I learned, in the last five years of my mother’s life, to be much more patient with her.  She was dying a long, slow-motion death from endometrial cancer.  There were periods of remission and times when the disease would rage back.   I had a lot of compassion for my mother, which my sister told me was easy for me because our mother clearly loved me so much.   That may have been part of it, but there were other factors.  One thing I learned was not to press an issue once my mother resisted it strongly enough.   

I would from time to time get a call from my mother, in a fury, after spending a few hours with my sister.  She would recount the episode that had infuriated her.  She’d close with the warning not to tell my sister any of this.  I’d hang up and soon I’d have a call from my sister, giving her account of the same horrific few hours.  She too would close with a stern request that I not mention our conversation to our mother.

Having heard both sides I was in a unique position to see how relatively simple a partial solution to this unsolvable personality clash could be.   A skilled mediator, I knew, could frame the issues in such a way that with relatively few adjustments in behavior tensions could have been dialed back.  The issue involved ingratitude and harsh criticism, if each had been aware how much their behavior infuriated the other, it would have been possible to mitigate the main source of recurrent anger between them.  I pitched the idea to them several times over a period of months, separately and together.  They were united in their resistance to trying it, though both acknowledged it could have some value, if the other party were not such an intractable, self-righteous and infuriating force.

“Don’t go there,” warned my sister.   “Besides,” she predicted, “she would never go for it.”   My mother said something similar.  I soon dropped it.  Over time they did a pretty good job pretending this mutual rage was not lurking between them.  As my mother got weaker and weaker she protested less and less, my sister became more and more of a caretaker, almost a parent, and they came to rely on each other much more.  The issues that drove them to call me and vent receded in those final couple of years.

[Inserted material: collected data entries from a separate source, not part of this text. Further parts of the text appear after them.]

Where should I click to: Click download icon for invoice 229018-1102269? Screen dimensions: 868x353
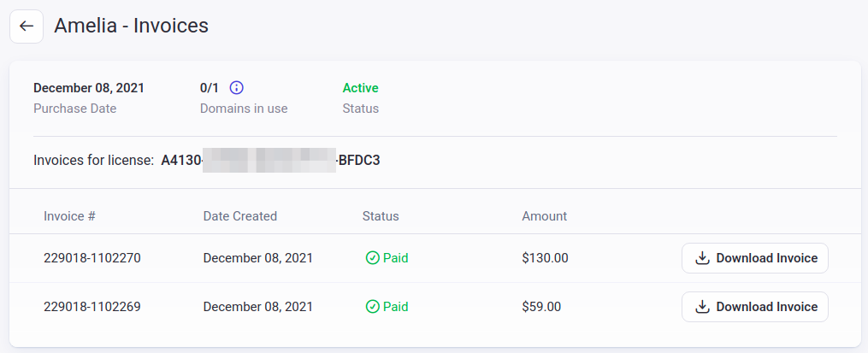click(702, 307)
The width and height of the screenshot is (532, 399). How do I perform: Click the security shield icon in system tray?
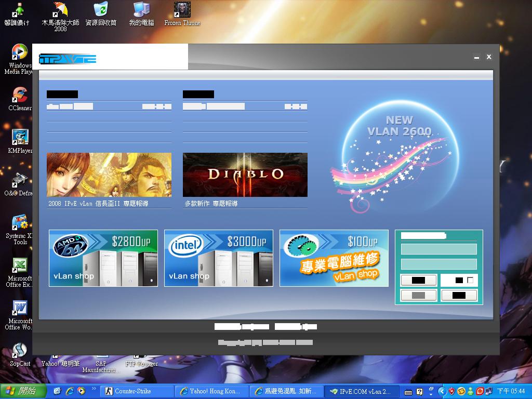pos(451,391)

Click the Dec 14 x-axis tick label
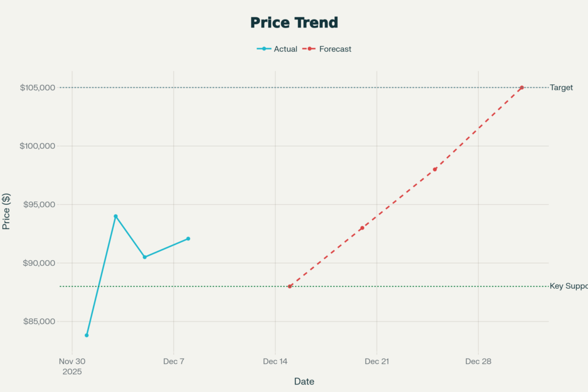(275, 362)
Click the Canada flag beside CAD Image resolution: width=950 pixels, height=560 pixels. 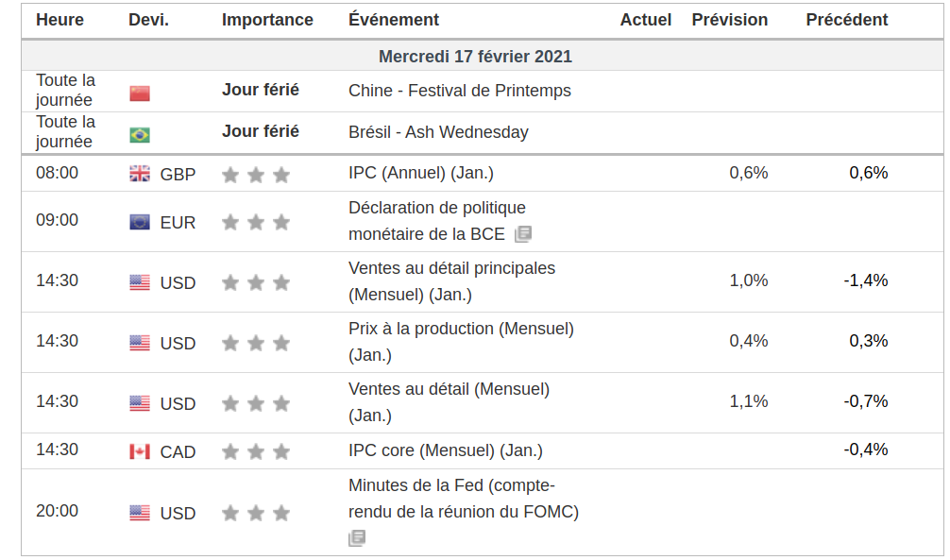point(140,451)
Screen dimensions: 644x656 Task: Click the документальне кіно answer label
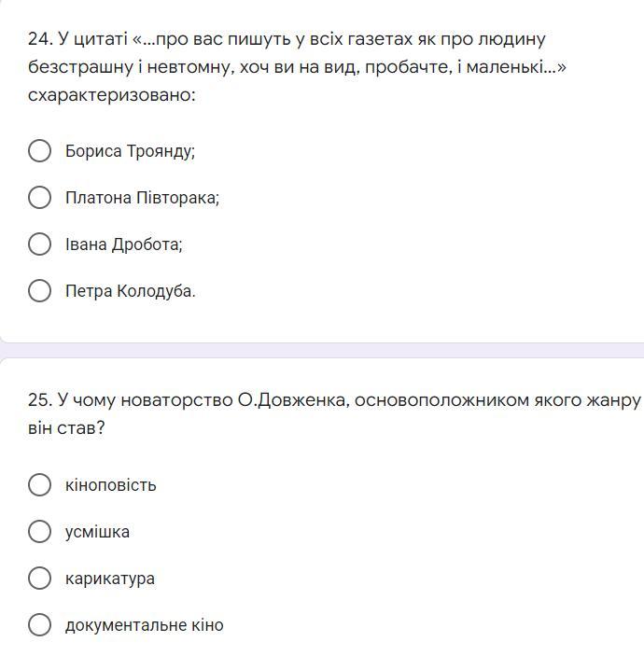pos(144,625)
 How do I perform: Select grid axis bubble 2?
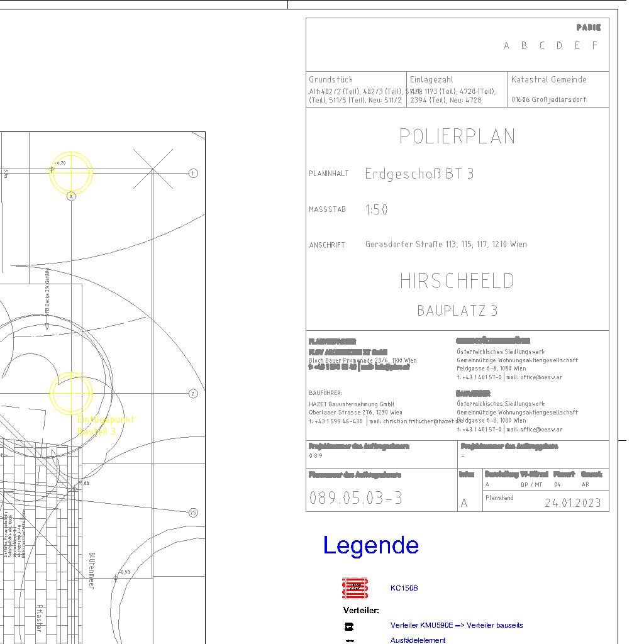(x=193, y=394)
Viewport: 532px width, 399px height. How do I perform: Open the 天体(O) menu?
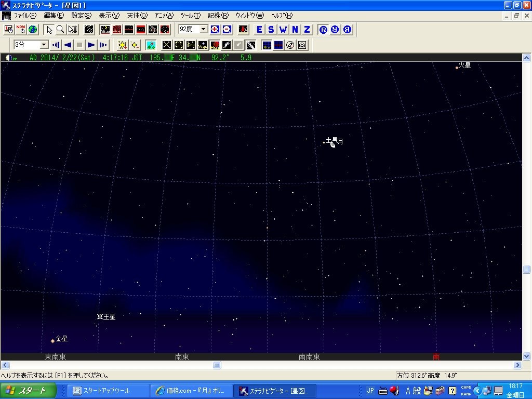tap(137, 16)
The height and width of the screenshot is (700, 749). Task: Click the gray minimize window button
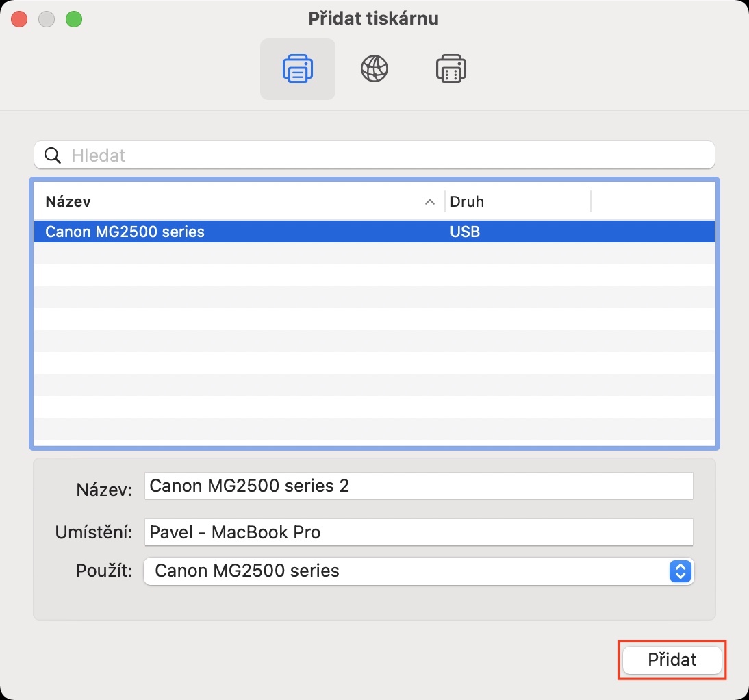[x=47, y=19]
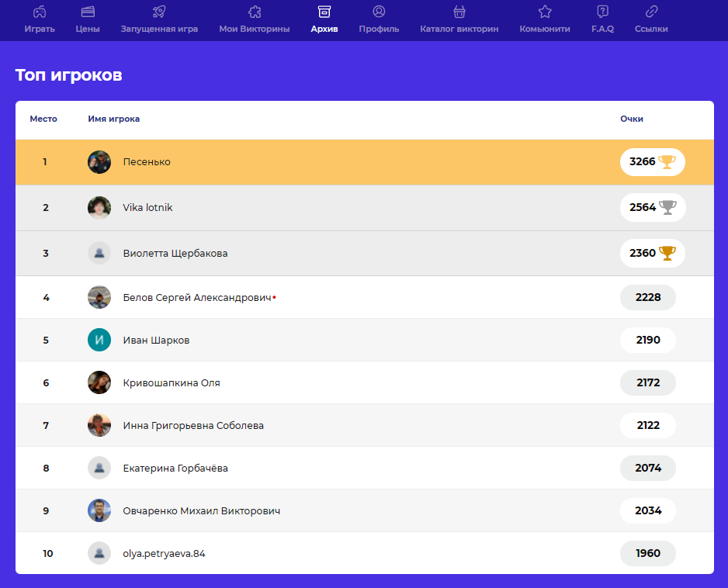This screenshot has height=588, width=728.
Task: Select player name Иван Шарков
Action: click(x=156, y=341)
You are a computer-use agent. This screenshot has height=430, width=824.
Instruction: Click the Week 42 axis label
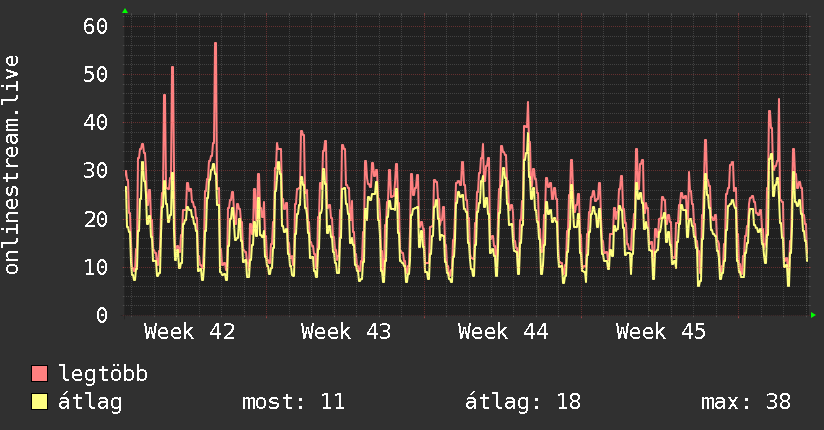pyautogui.click(x=189, y=332)
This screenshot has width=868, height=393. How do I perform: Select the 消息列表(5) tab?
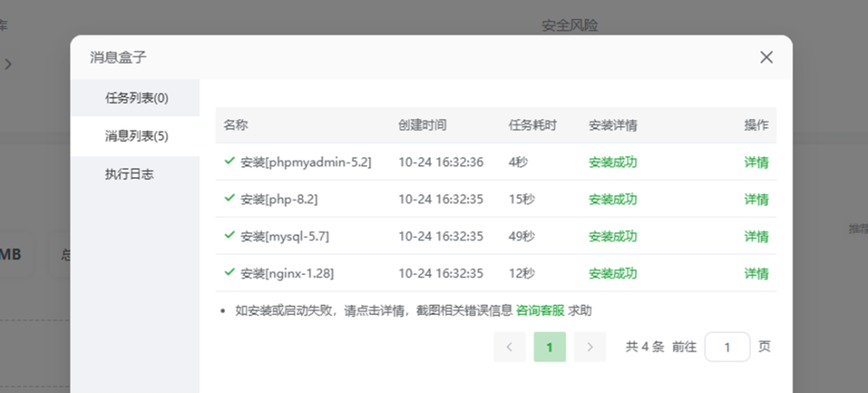tap(136, 136)
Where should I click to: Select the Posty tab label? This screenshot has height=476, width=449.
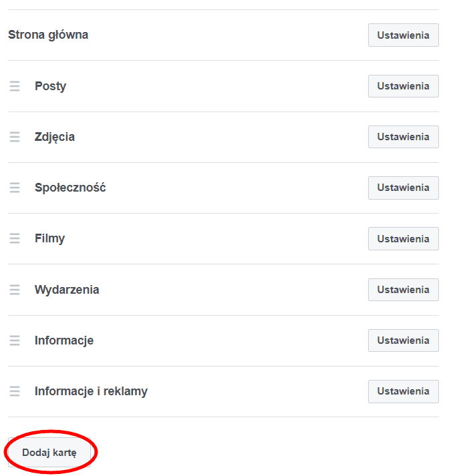50,86
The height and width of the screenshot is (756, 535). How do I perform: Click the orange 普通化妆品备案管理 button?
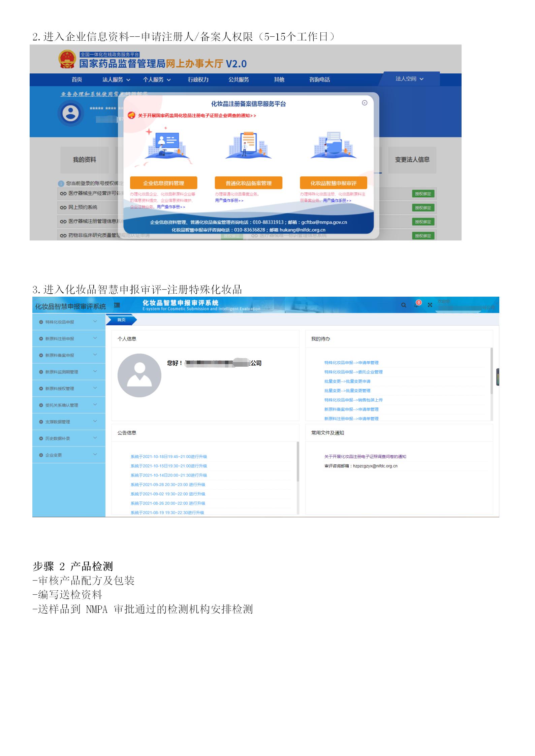click(248, 183)

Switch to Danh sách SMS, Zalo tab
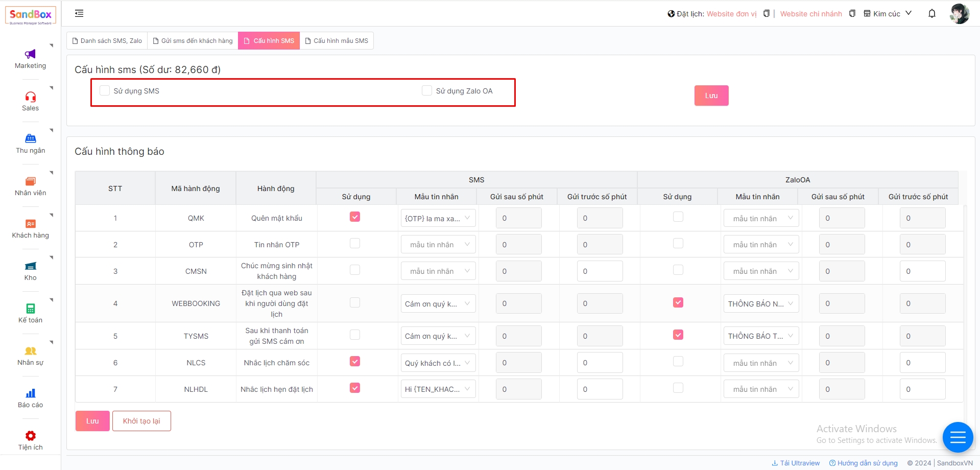click(x=107, y=41)
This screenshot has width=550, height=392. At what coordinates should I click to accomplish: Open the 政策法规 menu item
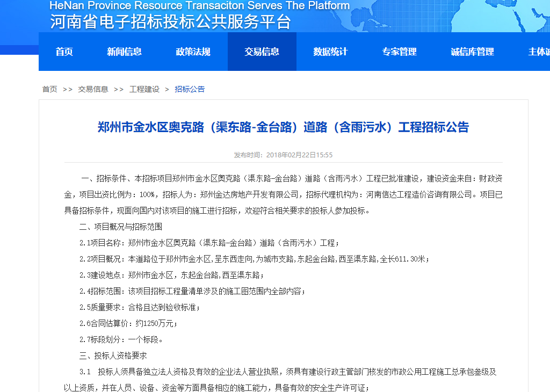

But to this day, when my sister describes certain traits of our mother’s, she does so with the same anger and vehemence she might have had when the wars between them were raging full force.

When I hear “let’s not go there” this impasse between two people I love always leaps to mind.  It tells me again that most people would rather complain about a bad situation than do the hard work that would be necessary to change it.

As a recently declassified CIA report, written around the time of the 1976 Senate Select Committee to Study Governmental Operations with Respect to Intelligence Activities, better known as the Church Committee, stated in regard to torture and mind-control techniques:  “If the debility-dependency-dread state is unduly prolonged, the arrestee may sink into a defensive apathy from which it is hard to arouse him.”  I guess that’s right.